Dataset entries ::
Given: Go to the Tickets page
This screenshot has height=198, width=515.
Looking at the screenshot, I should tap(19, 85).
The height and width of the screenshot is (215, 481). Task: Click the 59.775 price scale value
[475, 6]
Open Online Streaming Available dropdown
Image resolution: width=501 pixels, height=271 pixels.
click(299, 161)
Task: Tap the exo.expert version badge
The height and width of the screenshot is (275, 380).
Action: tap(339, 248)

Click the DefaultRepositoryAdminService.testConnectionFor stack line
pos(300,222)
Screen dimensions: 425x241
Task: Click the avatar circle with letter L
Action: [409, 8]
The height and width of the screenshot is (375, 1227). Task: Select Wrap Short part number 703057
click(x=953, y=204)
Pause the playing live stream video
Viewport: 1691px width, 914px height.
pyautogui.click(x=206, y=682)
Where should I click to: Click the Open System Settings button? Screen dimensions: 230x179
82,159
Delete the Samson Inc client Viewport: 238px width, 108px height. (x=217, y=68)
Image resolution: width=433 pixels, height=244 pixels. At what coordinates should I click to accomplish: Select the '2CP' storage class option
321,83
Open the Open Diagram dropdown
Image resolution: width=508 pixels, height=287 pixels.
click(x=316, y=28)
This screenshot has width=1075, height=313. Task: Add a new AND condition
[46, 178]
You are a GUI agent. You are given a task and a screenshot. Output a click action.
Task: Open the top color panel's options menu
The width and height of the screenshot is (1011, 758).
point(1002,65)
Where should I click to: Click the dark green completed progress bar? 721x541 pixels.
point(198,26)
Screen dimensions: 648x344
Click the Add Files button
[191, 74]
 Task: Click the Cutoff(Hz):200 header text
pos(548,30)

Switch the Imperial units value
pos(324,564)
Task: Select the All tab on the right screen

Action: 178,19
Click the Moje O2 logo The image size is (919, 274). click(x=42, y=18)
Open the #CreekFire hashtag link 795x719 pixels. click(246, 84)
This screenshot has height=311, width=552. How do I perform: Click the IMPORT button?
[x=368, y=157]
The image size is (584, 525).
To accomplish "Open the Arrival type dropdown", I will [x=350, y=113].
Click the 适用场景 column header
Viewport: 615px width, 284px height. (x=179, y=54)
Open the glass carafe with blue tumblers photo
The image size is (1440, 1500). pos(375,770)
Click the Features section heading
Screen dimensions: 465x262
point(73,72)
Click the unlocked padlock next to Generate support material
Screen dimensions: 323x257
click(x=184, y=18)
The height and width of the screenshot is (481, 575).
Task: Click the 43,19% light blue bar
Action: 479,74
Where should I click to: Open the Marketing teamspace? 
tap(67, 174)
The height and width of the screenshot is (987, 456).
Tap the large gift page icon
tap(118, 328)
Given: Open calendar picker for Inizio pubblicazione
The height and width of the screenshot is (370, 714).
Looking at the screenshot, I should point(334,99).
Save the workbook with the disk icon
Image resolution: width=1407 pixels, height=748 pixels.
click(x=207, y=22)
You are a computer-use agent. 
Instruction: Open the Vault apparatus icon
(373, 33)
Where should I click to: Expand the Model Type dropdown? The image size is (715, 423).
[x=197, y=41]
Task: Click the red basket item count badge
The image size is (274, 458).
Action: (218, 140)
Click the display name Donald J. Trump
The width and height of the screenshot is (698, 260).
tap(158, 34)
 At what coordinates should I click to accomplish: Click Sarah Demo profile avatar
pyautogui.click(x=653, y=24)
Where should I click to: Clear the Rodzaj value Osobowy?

TASK TO CARRY OUT ::
What is needed is an exact copy of the entries from their first line down to the line with "Delete the Samson", that line included, and nothing beyond it.

EXERCISE SOLUTION ::
Given: Go to the Tickets page
This screenshot has height=198, width=515.
Looking at the screenshot, I should tap(19, 85).
The height and width of the screenshot is (215, 481). Task: Click the 59.775 price scale value
[475, 6]
Open Online Streaming Available dropdown
Image resolution: width=501 pixels, height=271 pixels.
click(299, 161)
Task: Tap the exo.expert version badge
The height and width of the screenshot is (275, 380).
Action: tap(339, 248)

Click the DefaultRepositoryAdminService.testConnectionFor stack line
pos(300,222)
Screen dimensions: 425x241
Task: Click the avatar circle with letter L
Action: [409, 8]
The height and width of the screenshot is (375, 1227). Task: Select Wrap Short part number 703057
click(x=953, y=204)
Pause the playing live stream video
Viewport: 1691px width, 914px height.
pyautogui.click(x=206, y=682)
Where should I click to: Click the Open System Settings button? Screen dimensions: 230x179
82,159
Delete the Samson Inc client Viewport: 238px width, 108px height. (x=217, y=68)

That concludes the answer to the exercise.